La production de l’atelier Stradivari
S’il est impossible de donner le nombre exact d’instruments fabriqués par Antonio Stradivari au cours des sept décennies de production (de 1667 environ à 1737), quelques six cent cinquante ont survécu dont beaucoup ont été joués par les plus grands virtuoses. Les violons représentent la plus grande partie de sa production mais des violes, des archets, des guitares, des mandolines ainsi que des patrons et des dessins pour les ferrures des étuis, proviennent également de son atelier. Une harpe est même répertoriée. Certains moules auraient été rapportés d’Italie par le collectionneur et marchand Luigi Tarisio (vers 1790-1854) qui les céda au luthier français Jean-Baptiste Vuillaume (1798-1875).
Le Musée de la musique conserve dans ses collections cinq violons, une guitare et une pochette, le cheviller d’une viole d’amour de Stradivari ainsi que cinq moules de l’atelier.

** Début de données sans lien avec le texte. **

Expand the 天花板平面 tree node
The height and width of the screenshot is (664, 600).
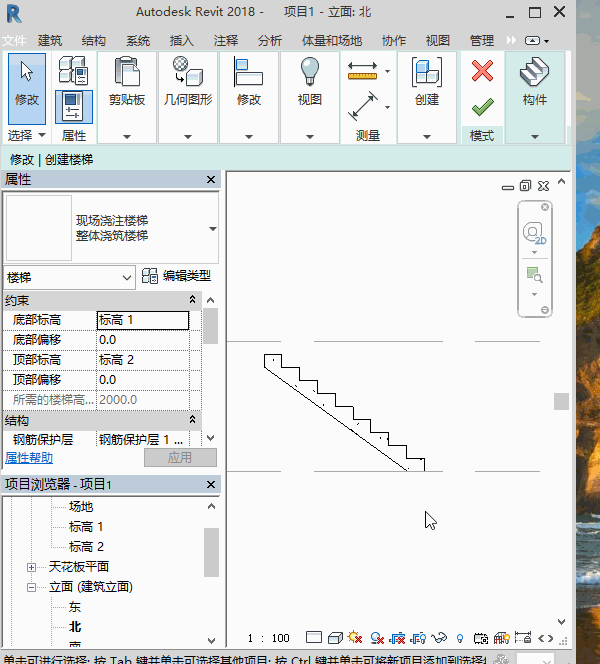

On distingue aujourd’hui plusieurs périodes au sein de la production de l’atelier de Stradivari. Les instruments des premières années restent encore très inspirés par le style de Niccolò Amati. Les années 1690 à 1700 portent traditionnellement le nom de « période des longuets » : le patron des instruments s’affine, leur caisse s’allonge. L’histoire a surtout retenu « l’âge d’or » de sa production entre 1700 et 1720 environ, période de concentration des chefs-d’œuvre. Les instruments de cette époque sont considérés comme représentant la perfection absolue, d’une facture élégante et soignée aux proportions calculées : leurs ouïes sont allongées, leur forme est plus ample et le vernis d’une couleur orangé reconnaissable. Le rythme de la production se maintient dans la décennie suivante, caractérisée par de larges patrons pour des instruments sonores et puissants.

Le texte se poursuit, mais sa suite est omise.